To calculate the intensity, we again use the principle of superposition of electric fields and Coulomb’s law. Let's select an elementary section on the thread dl.The charge is concentrated in this area dq= t dl, which can be considered point-like. At point A such a charge creates a field (see 1.3)
Based on the symmetry of the problem, we can conclude that the desired field strength vector will be directed along a line perpendicular to the thread, that is, along the axis X. Therefore, the addition of tension vectors can be replaced by the addition of their projection onto this direction.
(1.7)
Rice. (1.12 b) allows us to draw the following conclusions:
Thus
. (1.9)
Using (1.8) and (1.9) in equation (1.7), we obtain
Now, to solve the problem, it remains to integrate (1.10) over the entire length of the thread. This means that angle a will vary from to .

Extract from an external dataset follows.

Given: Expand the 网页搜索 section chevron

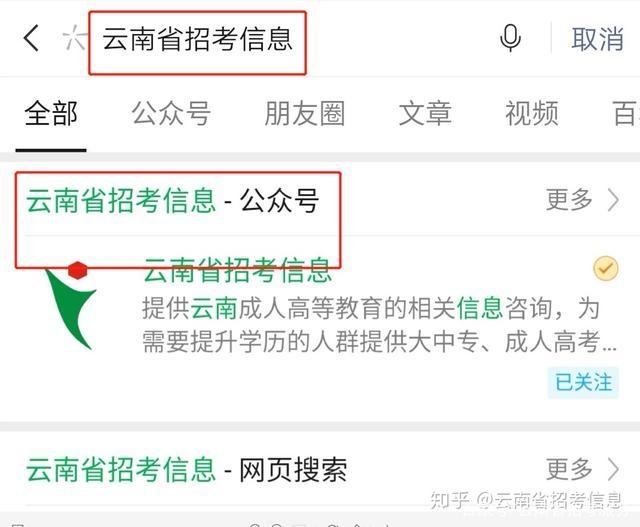Looking at the screenshot, I should click(x=613, y=469).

In this problem, the field has cylindrical symmetry. The field strength is directly proportional to the linear charge density on the thread t and inversely proportional to the distance A from the thread to the point where the tension is measured.
Lecture 2 “Gauss’s theorem for electric field»
Lecture outline
Electric field strength vector flux.
Gauss's theorem for the electric field.
Application of Gauss's theorem to calculate electric fields.

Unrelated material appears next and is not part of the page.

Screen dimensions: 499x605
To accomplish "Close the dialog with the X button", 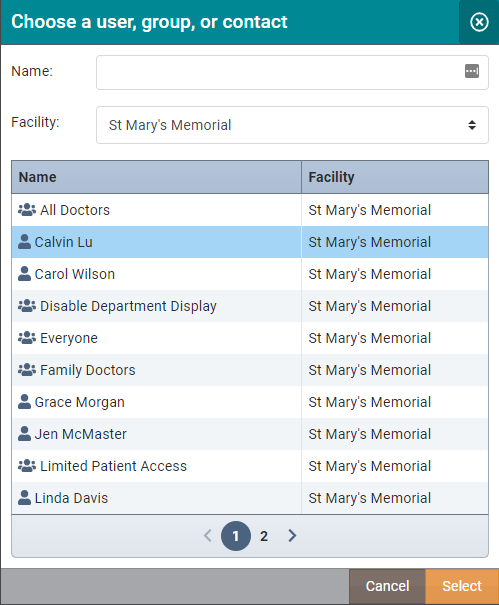I will coord(479,22).
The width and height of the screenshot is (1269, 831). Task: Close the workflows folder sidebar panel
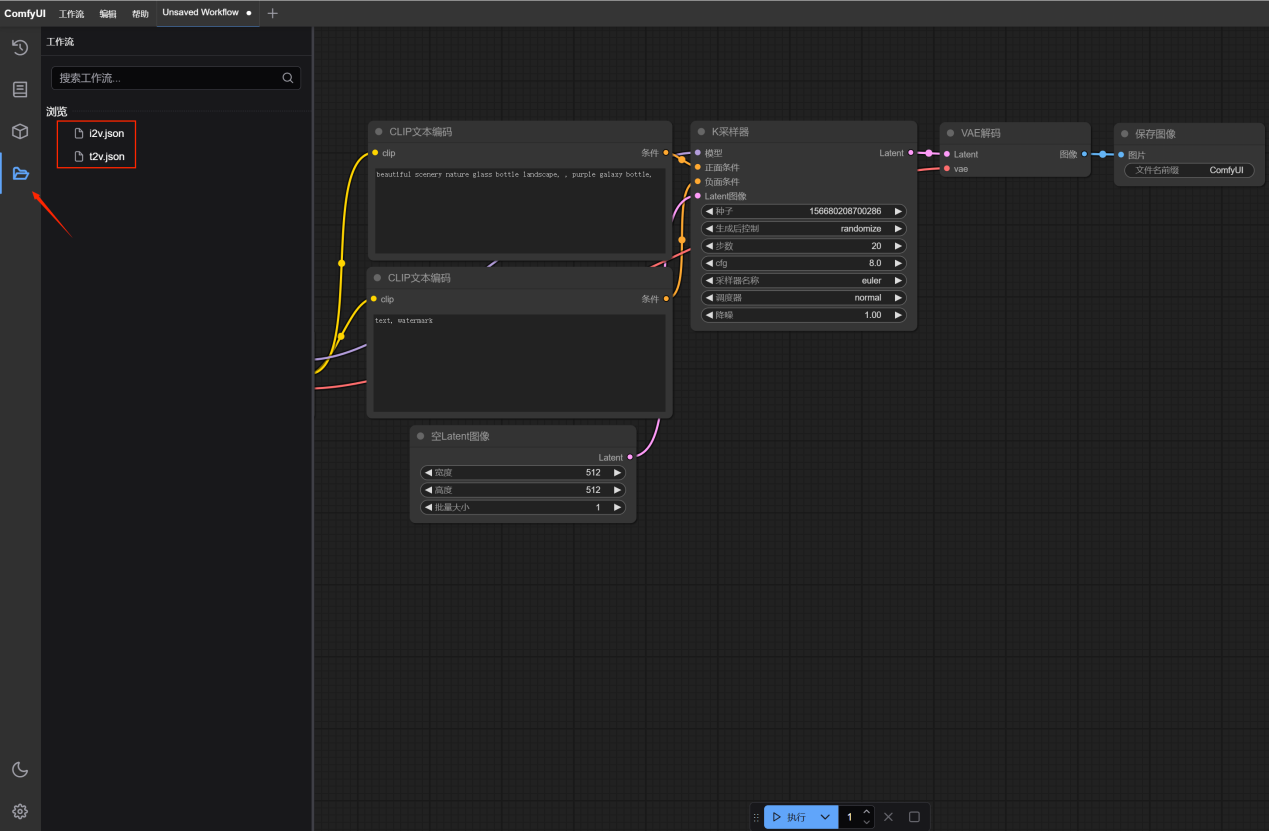coord(20,174)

Field of an infinite charged thread.
Field of an infinite charged plane. Field of a parallel-plate capacitor.
Field of a spherical capacitor.
We finished the first lecture by calculating the field strength of an electric dipole and an infinitely charged thread. In both cases, the principle of superposition of electric fields was used. Now let's turn to another method for calculating the intensity, based on Gauss's theorem for the electric field. This theorem deals with the flow of a tension vector through an arbitrary closed surface. Therefore, before proceeding to the formulation and proof of the theorem, we will discuss the concept of “vector flow”.
Electric field strength vector flux
Let us select a flat surface in a uniform electric field (Fig. 2.1.). This surface is a vector numerically equal to the surface area D S and directed perpendicular to the surface
Rice. 2.1.
But a unit normal vector can be directed either in one or the other direction from the surface (Fig. 2.2.). Arbitrarily Let's choose the positive direction of the normal as shown in Fig. 2.1. A-priory The flow of the electric field strength vector through a selected surface is the scalar product of these two vectors:
Rice. 2.2.
If the field is generally inhomogeneous, and the surface S, through which the flow should be calculated, is not flat, then this surface is divided into elementary sections, within which the tension can be considered unchanged, and the sections themselves are flat (Fig. 2.3.) The flow of the tension vector through such an elementary section is calculated by the definition of flow
Here E n = E∙ cosa - projection of the tension vector onto the normal direction. Full flow across the entire surface S we find by integrating (2.3) over the entire surface
(2.4)
Rice. 2.3.
Now let's imagine closed surface in an electric field. To find the flow of the tension vector through such a surface, we perform the following operations (Fig. 2.4.):
Divide the surface into sections. It is important to note that in case closed Only the “outer” normal of a surface is considered positive.
Let's calculate the flow at each elementary section:
Note that a vector “flowing” from a closed surface creates a positive flow, while a vector “flowing” creates a negative flow.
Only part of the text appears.